Milton Friedman’s most replayed immigration line travels like a slogan: illegal Mexican immigration is good so long as it is illegal. In the 1978 talk “What Is America?,” he framed it as a welfare-state paradox, not a celebration of lawbreaking. He argued that illegality blocks many benefits and pushes people toward jobs, then pivoted to a second warning: bad laws can weaken respect for law itself. When border debates spike, the quote resurfaces in clips, screenshots, and columns, usually stripped of the setup that gave it meaning. Its bite-sized certainty makes it easy to share and hard to correct. It fits any feed.
The 1978 Setup Before the Paradox

Friedman reached the paradox after contrasting pre-1914 free immigration with modern fears of being flooded by newcomers. He argued that most people praise the old openness, yet reject it now, and he treated that shift as a clue, not hypocrisy.
His dividing line was blunt: immigration to jobs can be mutually beneficial, but immigration to welfare feels like dividing a shared pot.
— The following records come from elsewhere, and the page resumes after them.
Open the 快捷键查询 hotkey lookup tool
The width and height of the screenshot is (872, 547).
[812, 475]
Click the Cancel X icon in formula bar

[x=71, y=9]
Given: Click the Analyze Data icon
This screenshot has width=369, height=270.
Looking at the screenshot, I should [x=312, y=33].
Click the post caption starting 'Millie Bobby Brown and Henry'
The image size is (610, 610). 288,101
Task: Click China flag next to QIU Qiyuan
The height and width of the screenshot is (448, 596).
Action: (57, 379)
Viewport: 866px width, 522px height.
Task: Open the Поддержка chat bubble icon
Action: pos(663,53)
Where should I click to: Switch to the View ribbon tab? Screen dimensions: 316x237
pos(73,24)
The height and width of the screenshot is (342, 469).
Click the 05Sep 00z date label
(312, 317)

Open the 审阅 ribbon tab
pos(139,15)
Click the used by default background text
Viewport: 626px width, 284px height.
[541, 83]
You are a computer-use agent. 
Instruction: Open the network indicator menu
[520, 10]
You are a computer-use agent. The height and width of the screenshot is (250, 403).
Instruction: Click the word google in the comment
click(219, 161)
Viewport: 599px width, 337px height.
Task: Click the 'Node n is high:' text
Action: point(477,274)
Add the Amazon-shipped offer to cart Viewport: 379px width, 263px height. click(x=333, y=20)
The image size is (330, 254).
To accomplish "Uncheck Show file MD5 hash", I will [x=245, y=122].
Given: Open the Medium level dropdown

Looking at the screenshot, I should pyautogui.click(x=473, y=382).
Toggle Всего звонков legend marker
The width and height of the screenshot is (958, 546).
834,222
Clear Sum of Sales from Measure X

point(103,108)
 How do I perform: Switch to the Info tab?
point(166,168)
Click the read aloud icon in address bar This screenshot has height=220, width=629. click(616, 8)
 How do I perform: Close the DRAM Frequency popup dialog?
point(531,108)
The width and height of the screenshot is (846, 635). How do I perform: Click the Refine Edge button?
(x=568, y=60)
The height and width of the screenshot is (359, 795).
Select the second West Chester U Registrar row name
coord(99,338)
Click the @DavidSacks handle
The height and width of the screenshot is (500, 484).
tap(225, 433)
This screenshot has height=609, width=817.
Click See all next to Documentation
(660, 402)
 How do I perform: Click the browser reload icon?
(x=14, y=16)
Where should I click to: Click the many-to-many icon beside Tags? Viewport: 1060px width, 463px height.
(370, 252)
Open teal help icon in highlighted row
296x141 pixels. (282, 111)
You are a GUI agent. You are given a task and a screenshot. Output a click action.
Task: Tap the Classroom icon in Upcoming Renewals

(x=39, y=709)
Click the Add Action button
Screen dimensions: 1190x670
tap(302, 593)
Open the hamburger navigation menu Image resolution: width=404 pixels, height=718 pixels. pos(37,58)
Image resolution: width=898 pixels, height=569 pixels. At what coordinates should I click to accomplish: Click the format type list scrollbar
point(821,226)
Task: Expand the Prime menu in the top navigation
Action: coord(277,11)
In “What Is America?,” he said a welfare state promises every resident a minimum level of subsistence, and that promise changes the politics of entry. He admitted he was exaggerating, but insisted the incentives point in that direction over time.
The Exact Line and What Followed

The viral sentence appears in the middle of a longer riff on incentives: illegal Mexican immigration over the border is a good thing, but only so long as it is illegal. He immediately followed with the punch: make it legal and it is no good.
His explanation was benefit rules. In that 1978 talk, he said people without legal status do not qualify for welfare or Social Security, so they migrate to jobs and take work many residents avoid. He added that employers gain workers they cannot otherwise find, and he pointed to how migrants vote with their feet as the simplest measure of preference. That framing, not romance, drove the claim.
The Bad Laws Warning People Forget

Friedman did not stop at welfare. He called the example fascinating because it showed how immigration policy, welfare design, and freedom tangle together. That line matters because it signals he was using the border as a case study, not offering a campaign slogan.
In the same passage, he argued that when laws make socially advantageous acts illegal, decent people are pushed into routine rule-breaking. He compared it to smuggling under tariffs and evasion under price controls, then warned that the spillover is a slow decline in respect for law, obedience, and morality. Online, the paradox survives, while the civic warning fades.
How Free Immigration and a Welfare State Got Welded On

The other Friedman sentence travels with the first: it is one thing to have free immigration to jobs, another to have free immigration to welfare. In the 1978 talk, he said the two cannot coexist if every resident is promised a minimum level of subsistence.
In a 1999 post-lecture Q&A, he restated it even more cleanly: a welfare state and free immigration cannot exist simultaneously, and he called that conclusion unfortunate. He pointed back to the 19th century, when entry was far more open and the U.S. was not yet a welfare state. The sharper line spreads faster than the conditions behind it. That swap is where meaning shifts.
The Column Cycle That Reboots It

The quote does not survive on social media alone. It gets rebooted in opinion columns whenever enforcement, legalization, or border policy returns to the headlines.
A 2013 Wall Street Journal opinion column cited “What Is America?” to argue that legalization changes the fiscal and political equation, and similar pieces keep resurfacing. In Jan. 2026, a Nexstar-linked op-ed again leaned on the same line while debating who counts as a net benefit to the economy and who should face removal. Each cycle reintroduces the snippet to a new audience, usually without the full transcript beside it. Repetition is how folklore forms.
Taxes, Benefits, and the Modern Data Layer

Friedman’s welfare filter assumes unauthorized workers pay in, but draw little out. Modern debates add numbers that complicate that neat story.
The Institute on Taxation and Economic Policy estimates undocumented immigrants paid $96.7 billion in federal, state, and local taxes in 2022, including large payroll-tax contributions. ITEP also argues that broader work authorization would likely raise annual tax payments because jobs shift above the table and wages rise. Those figures do not settle the policy fight, but they explain why the quote now travels with spreadsheets and charts attached. The clip stays, the math updates.
The 1999 Detail That Rarely Gets Shared

Friedman’s 1999 Q&A is often quoted for the welfare-state line, but the surrounding exchange is less flattering to certainty.
Later commentary notes that when asked about limiting immigrants’ access to benefits as a targeted fix, Friedman said he had not really thought about that approach. That matters because it undercuts the idea that the famous sentence was a fully developed policy program. It was a broad warning about incentives, delivered in conversation, then elevated into doctrine by repetition. The nuance rarely goes viral because it sounds like work, not victory. Screenshots prefer certainty; transcripts reveal doubt.